• [Task to complete] Keep only the lines of the listing that include the word "status", and copy them.

Records supplied START

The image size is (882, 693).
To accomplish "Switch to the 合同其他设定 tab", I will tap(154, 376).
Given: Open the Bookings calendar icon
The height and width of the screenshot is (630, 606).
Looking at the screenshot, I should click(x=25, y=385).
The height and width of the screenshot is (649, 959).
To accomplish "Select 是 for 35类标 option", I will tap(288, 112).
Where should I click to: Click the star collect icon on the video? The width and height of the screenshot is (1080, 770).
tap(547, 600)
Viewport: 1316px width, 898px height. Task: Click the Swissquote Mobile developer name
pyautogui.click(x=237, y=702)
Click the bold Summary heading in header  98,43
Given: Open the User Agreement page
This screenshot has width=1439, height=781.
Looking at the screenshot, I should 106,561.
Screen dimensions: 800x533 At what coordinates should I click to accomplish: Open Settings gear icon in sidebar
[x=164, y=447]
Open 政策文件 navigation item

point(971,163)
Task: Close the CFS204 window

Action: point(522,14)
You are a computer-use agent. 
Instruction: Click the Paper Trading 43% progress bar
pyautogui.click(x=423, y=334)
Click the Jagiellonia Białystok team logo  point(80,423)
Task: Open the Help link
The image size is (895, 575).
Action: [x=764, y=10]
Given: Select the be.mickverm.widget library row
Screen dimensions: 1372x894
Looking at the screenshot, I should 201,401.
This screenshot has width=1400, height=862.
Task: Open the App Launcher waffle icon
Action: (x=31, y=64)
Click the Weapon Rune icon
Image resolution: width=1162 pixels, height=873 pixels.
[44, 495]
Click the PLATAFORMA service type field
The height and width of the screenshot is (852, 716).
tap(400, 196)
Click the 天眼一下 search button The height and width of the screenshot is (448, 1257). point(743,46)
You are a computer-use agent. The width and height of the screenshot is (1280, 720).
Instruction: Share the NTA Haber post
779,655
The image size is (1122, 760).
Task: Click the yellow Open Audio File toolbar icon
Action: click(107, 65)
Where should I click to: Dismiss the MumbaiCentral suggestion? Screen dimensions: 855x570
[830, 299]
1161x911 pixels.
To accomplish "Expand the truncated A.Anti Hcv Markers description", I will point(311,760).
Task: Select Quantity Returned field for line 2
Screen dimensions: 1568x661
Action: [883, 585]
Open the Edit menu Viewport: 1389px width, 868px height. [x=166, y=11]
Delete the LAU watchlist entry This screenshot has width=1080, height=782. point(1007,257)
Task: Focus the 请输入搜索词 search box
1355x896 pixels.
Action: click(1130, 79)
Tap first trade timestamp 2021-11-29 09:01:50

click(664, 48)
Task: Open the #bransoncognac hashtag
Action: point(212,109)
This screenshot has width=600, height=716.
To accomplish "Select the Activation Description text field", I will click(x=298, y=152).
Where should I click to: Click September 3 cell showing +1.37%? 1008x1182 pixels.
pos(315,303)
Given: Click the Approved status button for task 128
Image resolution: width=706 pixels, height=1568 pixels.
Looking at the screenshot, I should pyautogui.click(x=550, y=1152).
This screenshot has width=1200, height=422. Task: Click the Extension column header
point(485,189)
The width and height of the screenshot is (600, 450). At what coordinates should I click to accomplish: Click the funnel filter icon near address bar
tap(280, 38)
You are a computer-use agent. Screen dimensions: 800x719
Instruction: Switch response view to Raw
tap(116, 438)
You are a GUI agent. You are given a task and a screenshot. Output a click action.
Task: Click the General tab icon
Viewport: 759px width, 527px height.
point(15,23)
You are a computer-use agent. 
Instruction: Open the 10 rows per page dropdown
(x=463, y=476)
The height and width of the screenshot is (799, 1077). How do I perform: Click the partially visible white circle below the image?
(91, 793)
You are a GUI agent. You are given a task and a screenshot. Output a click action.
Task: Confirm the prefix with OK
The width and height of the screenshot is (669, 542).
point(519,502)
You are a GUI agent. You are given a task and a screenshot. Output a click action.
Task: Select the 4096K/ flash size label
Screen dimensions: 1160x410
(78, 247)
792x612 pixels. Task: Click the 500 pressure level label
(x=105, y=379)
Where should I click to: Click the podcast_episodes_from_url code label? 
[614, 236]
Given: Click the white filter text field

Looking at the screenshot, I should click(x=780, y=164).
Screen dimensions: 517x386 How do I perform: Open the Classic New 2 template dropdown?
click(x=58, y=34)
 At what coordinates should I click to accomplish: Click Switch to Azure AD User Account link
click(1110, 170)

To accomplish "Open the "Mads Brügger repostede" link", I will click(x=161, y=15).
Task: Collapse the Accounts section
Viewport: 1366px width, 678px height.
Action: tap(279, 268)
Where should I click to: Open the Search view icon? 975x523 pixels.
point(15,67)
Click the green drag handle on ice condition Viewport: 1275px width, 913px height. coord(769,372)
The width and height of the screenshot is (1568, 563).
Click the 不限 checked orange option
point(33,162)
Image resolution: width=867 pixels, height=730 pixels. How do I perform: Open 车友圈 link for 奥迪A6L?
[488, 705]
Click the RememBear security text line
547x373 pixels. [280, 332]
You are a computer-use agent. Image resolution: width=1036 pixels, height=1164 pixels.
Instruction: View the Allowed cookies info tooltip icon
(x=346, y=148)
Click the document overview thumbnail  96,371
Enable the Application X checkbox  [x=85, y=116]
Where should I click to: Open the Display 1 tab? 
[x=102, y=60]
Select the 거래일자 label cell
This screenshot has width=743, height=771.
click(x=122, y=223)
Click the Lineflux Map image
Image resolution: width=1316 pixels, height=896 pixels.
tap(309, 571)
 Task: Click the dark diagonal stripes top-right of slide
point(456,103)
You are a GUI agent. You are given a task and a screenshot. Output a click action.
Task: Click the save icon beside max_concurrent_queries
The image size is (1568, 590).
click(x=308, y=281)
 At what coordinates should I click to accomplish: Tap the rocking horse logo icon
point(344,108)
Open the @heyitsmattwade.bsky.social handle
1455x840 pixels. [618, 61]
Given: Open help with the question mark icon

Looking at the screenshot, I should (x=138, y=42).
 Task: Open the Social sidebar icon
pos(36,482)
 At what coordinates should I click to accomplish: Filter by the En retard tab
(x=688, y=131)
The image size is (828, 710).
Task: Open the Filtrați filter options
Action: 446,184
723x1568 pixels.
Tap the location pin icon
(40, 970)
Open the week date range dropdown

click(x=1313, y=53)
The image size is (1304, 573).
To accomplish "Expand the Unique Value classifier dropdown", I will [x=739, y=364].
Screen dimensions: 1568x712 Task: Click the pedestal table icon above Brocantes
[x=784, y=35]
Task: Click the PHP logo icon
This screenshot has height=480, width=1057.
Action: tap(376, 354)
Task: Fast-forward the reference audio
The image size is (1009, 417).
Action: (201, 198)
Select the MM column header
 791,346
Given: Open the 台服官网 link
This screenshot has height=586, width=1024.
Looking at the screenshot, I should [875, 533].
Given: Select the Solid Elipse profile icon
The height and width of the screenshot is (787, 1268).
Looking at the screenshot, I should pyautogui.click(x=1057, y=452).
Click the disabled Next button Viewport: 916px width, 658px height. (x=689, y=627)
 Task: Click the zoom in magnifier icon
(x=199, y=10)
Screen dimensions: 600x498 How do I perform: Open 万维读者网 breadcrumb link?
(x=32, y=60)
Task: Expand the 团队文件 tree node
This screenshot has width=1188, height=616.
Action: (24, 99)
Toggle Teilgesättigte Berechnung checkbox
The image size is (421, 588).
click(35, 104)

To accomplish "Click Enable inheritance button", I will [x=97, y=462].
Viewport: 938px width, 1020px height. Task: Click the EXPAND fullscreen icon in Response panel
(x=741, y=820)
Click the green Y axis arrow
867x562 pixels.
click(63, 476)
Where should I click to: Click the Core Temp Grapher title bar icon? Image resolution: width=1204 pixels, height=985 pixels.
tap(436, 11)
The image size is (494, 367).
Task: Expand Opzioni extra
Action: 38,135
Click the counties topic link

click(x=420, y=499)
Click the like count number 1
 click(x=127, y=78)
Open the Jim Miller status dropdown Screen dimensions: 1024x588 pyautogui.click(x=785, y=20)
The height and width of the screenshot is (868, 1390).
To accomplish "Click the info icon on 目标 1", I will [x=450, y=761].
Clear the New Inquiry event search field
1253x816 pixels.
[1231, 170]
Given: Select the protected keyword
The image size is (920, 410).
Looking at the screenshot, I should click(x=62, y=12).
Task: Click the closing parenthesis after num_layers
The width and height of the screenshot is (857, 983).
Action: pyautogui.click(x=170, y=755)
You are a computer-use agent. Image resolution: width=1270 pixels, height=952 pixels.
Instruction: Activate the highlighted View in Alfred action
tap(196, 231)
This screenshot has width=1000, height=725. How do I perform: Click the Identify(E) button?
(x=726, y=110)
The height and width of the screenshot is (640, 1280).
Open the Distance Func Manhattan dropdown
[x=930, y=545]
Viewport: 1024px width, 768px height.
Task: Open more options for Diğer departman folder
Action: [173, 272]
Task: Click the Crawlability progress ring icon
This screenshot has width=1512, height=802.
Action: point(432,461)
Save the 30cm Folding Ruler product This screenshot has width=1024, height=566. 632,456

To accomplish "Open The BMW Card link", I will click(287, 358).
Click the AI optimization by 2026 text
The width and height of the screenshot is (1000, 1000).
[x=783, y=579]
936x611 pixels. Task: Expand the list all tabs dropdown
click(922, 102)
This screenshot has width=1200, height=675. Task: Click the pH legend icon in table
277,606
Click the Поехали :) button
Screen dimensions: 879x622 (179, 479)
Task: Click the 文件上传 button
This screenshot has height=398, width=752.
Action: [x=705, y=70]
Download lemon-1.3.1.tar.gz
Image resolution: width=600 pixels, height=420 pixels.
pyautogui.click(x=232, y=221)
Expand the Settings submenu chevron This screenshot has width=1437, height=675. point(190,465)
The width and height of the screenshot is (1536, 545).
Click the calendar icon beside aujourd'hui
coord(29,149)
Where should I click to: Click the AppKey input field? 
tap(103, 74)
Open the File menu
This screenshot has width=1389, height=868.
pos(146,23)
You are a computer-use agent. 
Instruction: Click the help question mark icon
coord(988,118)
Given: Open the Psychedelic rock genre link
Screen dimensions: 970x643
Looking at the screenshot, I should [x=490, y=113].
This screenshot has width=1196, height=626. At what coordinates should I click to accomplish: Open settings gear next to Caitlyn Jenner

Records supplied END

• [Result below]
Given: Click the Approved status button for task 128
Open the Jim Miller status dropdown Screen dimensions: 1024x588 pyautogui.click(x=785, y=20)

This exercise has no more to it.